O fenômeno, além de sua beleza, representa uma oportunidade singular para a astronomia amadora. É um lembrete de que o cosmos pode ser observado sem equipamentos sofisticados, conectando o observador diretamente à dinâmica do sistema solar. Segundo o site especializado Space.com, o espetáculo começa a ganhar força por volta das 23h, com a maior intensidade prevista para as horas que antecedem o amanhecer.

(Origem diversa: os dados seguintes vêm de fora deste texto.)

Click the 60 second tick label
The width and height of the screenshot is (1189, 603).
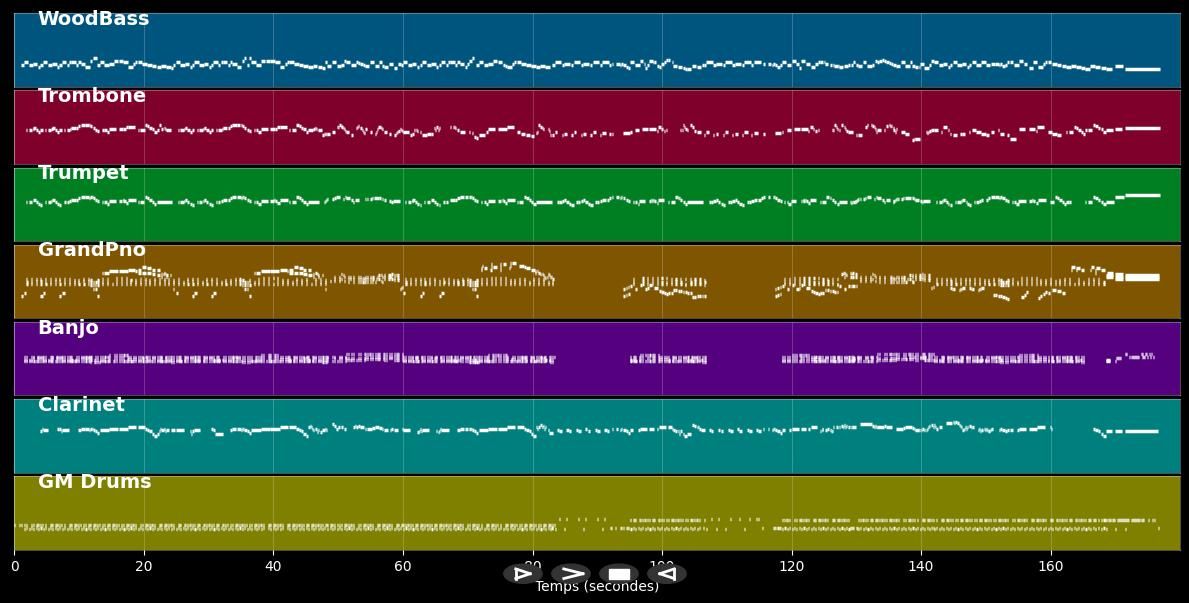403,567
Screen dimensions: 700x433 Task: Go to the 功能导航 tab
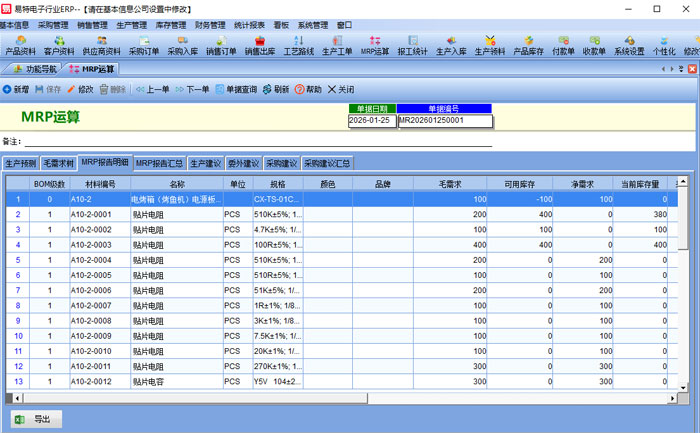tap(35, 69)
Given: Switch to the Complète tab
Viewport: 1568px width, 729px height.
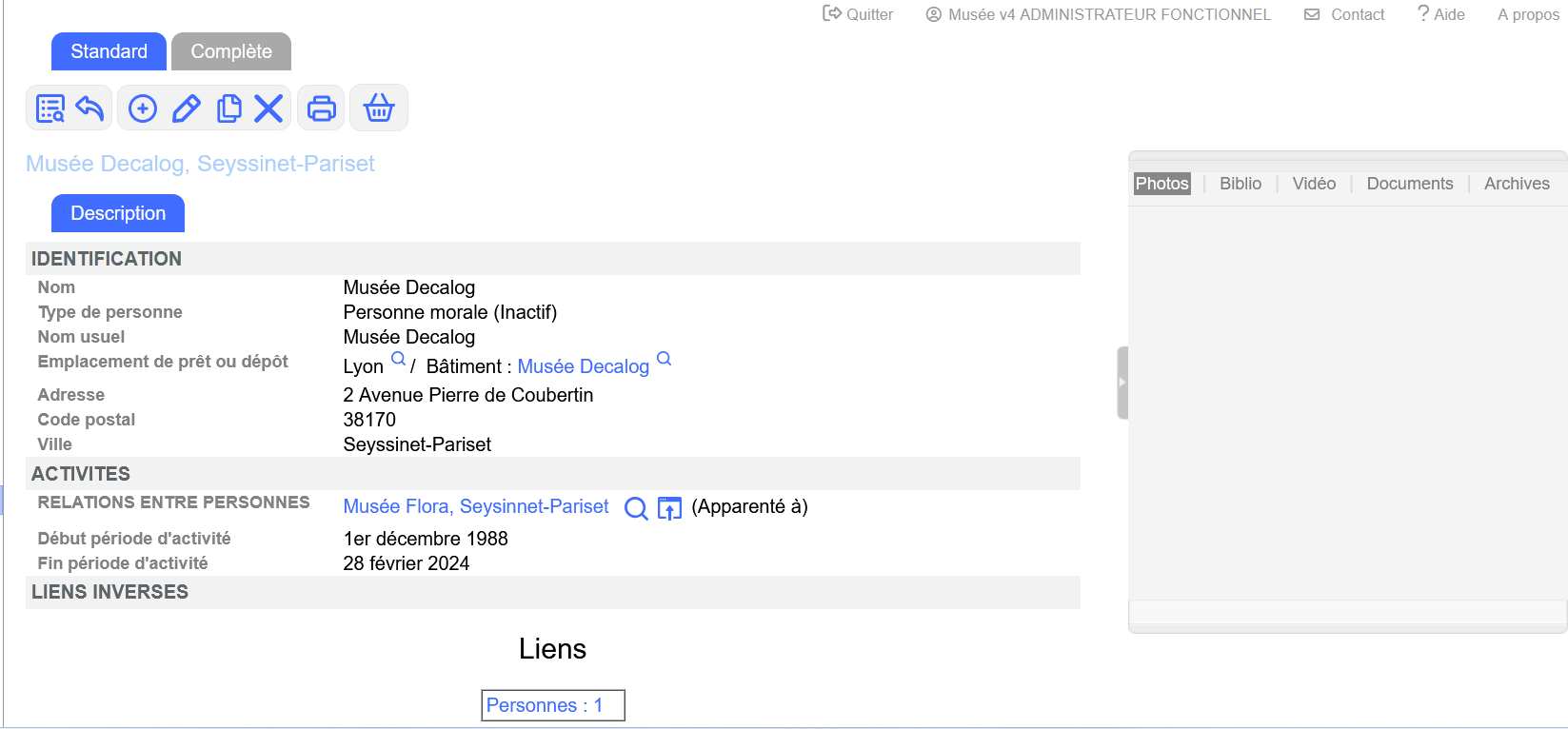Looking at the screenshot, I should pos(231,51).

A mecânica de um espetáculo cósmico

O que vemos como "estrelas cadentes" são, na verdade, os resquícios de uma longa jornada cósmica. Anualmente, a Terra cruza a órbita do cometa 109P/Swift-Tuttle, mergulhando em uma nuvem de poeira e pequenos detritos de rocha deixados por ele. Essas partículas, muitas não maiores que um grão de areia, colidem com a atmosfera terrestre a uma velocidade estonteante de aproximadamente 214.000 km/h.

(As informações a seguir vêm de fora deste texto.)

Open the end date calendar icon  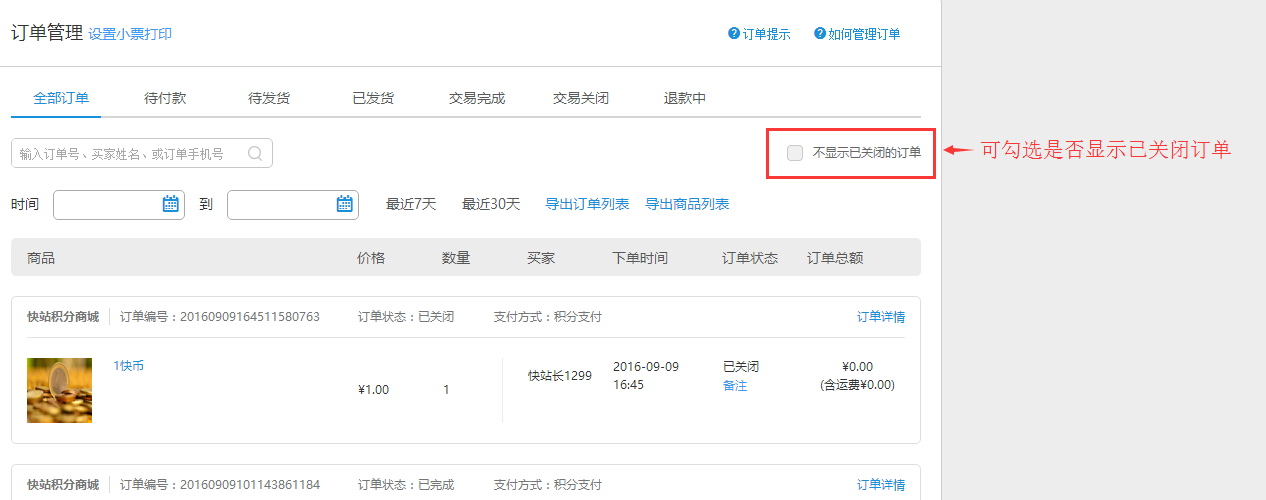point(344,204)
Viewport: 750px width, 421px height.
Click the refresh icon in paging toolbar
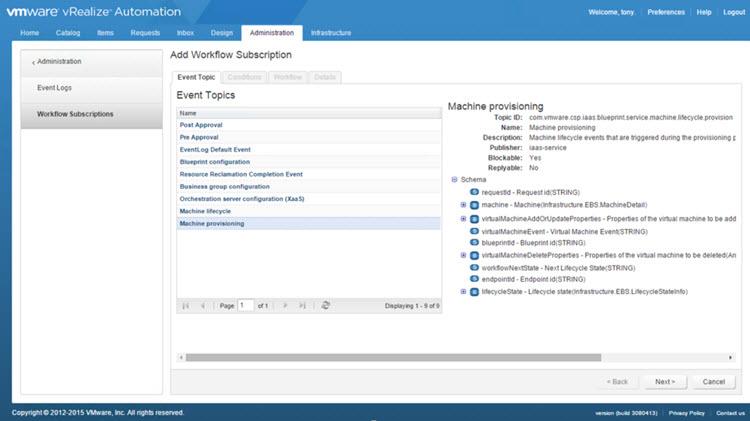[326, 305]
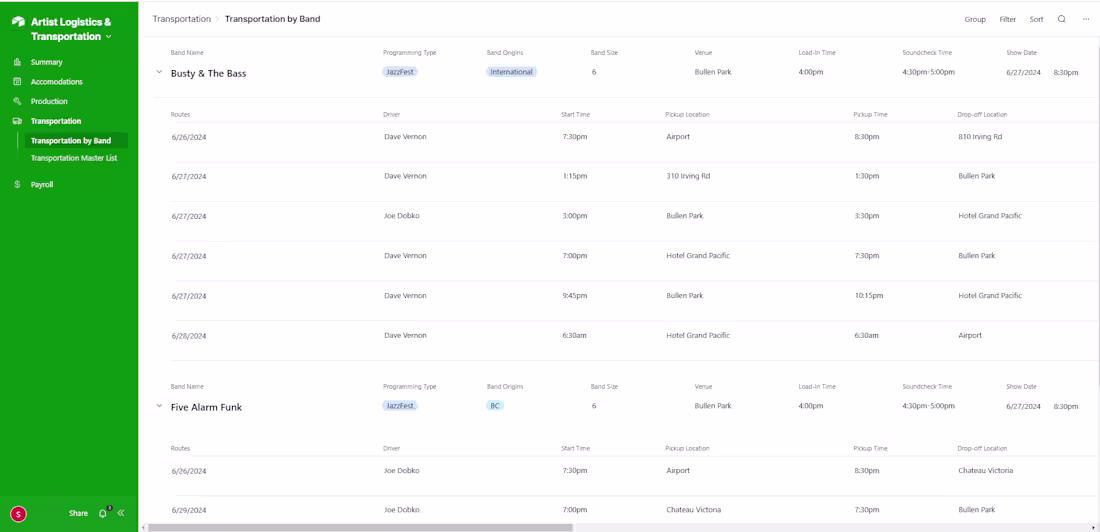Collapse the Five Alarm Funk group
The height and width of the screenshot is (532, 1100).
click(x=159, y=406)
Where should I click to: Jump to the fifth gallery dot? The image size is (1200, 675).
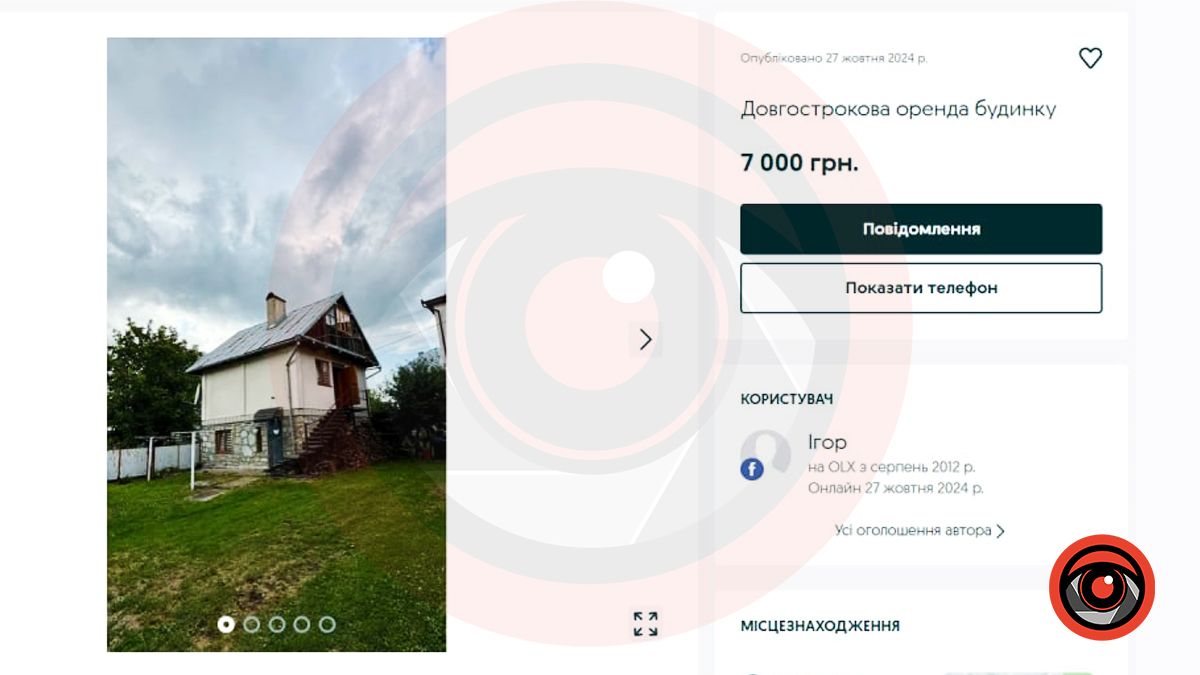pyautogui.click(x=327, y=624)
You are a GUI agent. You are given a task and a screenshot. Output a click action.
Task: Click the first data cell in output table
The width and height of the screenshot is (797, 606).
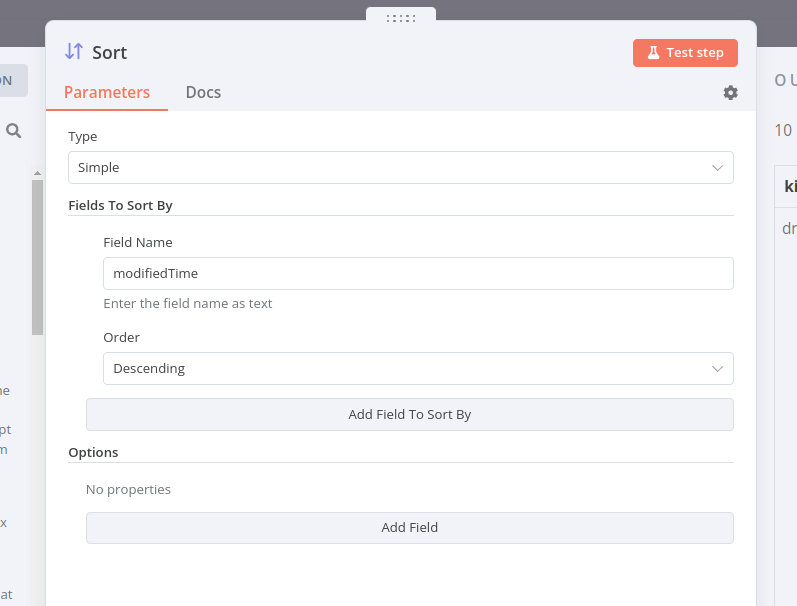coord(788,228)
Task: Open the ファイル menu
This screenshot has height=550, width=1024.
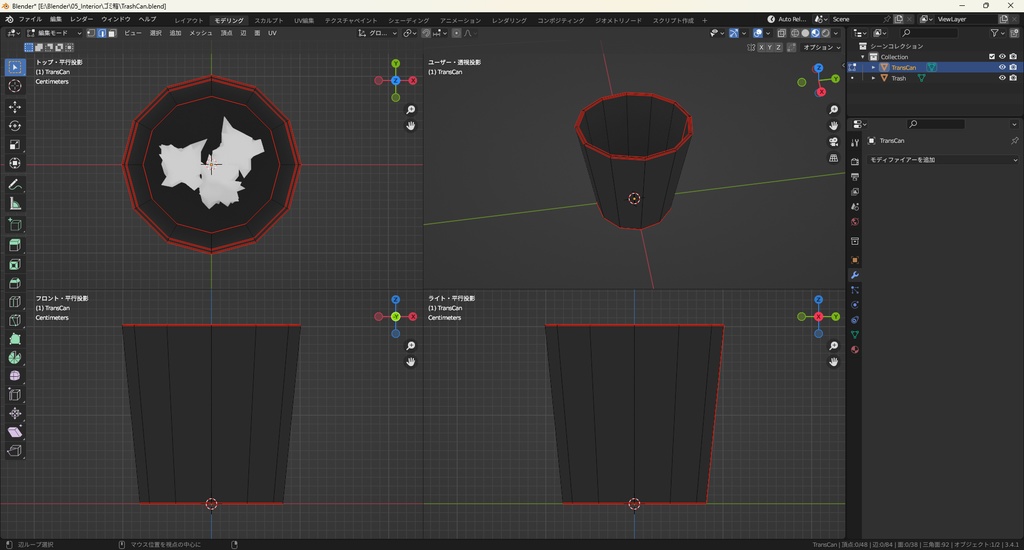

Ao penetrar na atmosfera, a fricção e a compressão do ar à sua frente aquecem essas partículas a milhares de graus, fazendo-as queimar e se desintegrar em um breve e brilhante rastro de luz. O pico da chuva ocorre quando nosso planeta atravessa a parte mais densa dessa trilha de detritos. O nome "Perseidas" vem do fato de que os meteoros parecem irradiar de um ponto no céu localizado na constelação de Perseu.

O convite à observação

Para aproveitar o evento, a recomendação é simples: afaste-se das luzes da cidade em busca de um local com céu escuro. Não é necessário telescópio ou binóculos; o olho nu é o melhor instrumento, pois permite um campo de visão mais amplo. É preciso dar aos olhos cerca de 30 minutos para se adaptarem completamente à escuridão, evitando o brilho de telas de celular.

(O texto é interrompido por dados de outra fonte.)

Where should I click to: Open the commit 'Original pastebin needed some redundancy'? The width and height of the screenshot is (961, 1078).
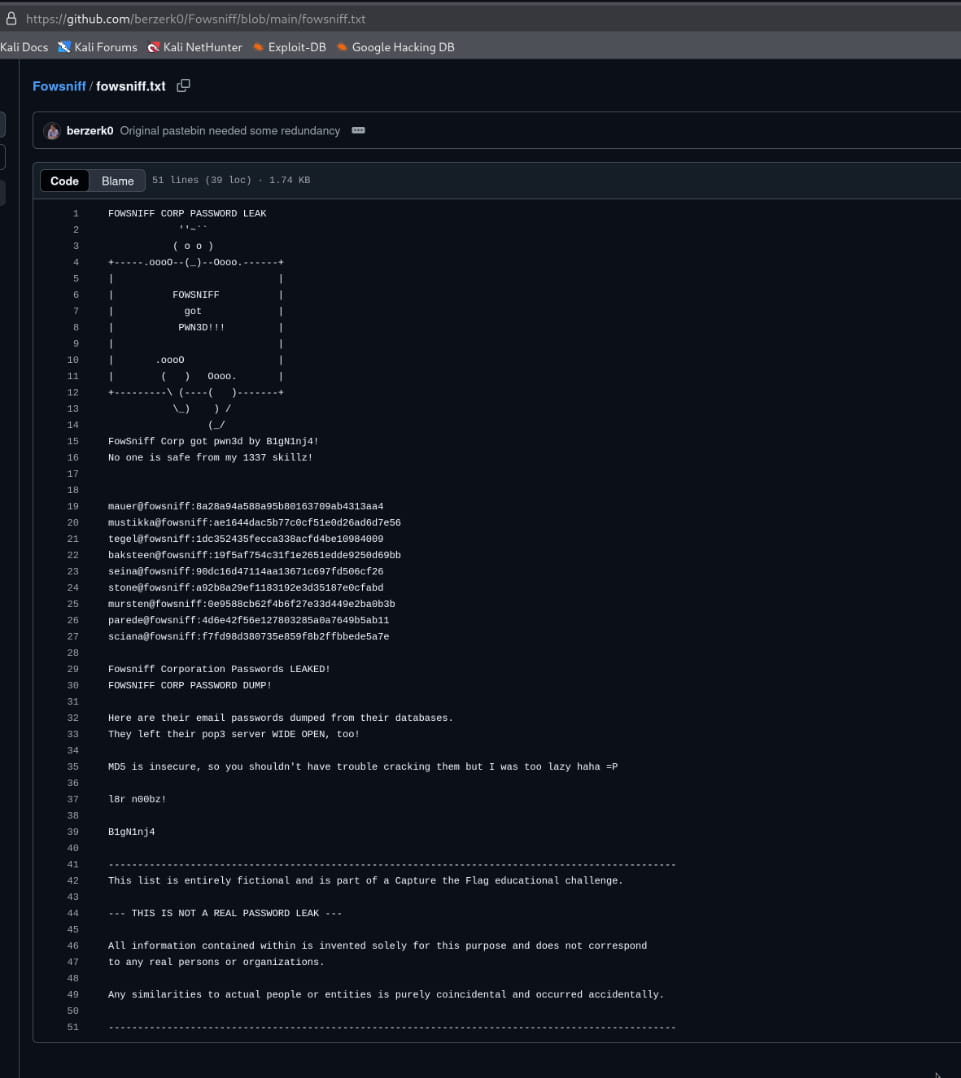pos(230,131)
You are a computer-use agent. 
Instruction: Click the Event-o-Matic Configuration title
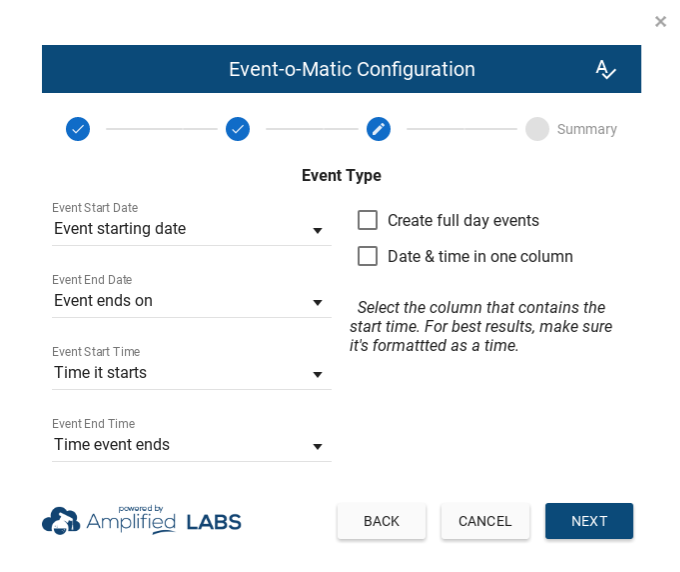pos(352,69)
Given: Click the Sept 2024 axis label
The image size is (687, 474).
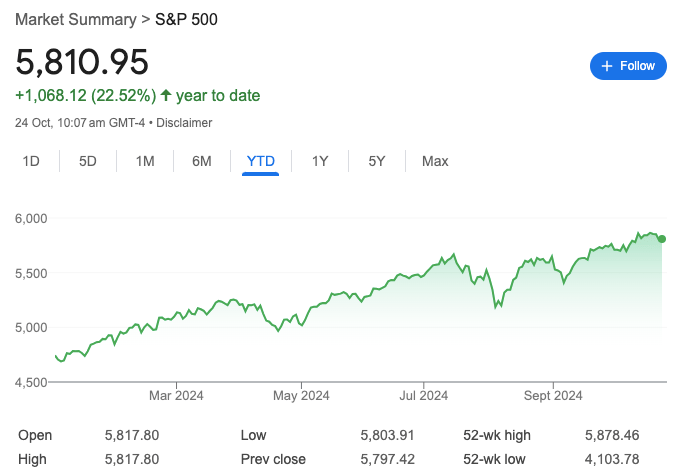Looking at the screenshot, I should pyautogui.click(x=553, y=396).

Curiosamente, a melhor estratégia não é olhar diretamente para a constelação de Perseu. Os meteoros com as caudas mais longas e brilhantes tendem a aparecer a cerca de 45 graus do radiante. O fenômeno é um exercício de paciência e contemplação, uma forma acessível de testemunhar a interação da Terra com seu ambiente interplanetário, reforçando o valor da ciência cidadã e da simples curiosidade.

O espetáculo não se encerra hoje. Embora a frequência diminua após o pico, as Perseidas permanecem ativas até o final de agosto, oferecendo outras noites para a observação. A data coincide, ainda, com um eclipse solar total visível em partes da Groenlândia, Islândia e Espanha, tornando este um dia particularmente notável para os entusiastas da astronomia em todo o mundo.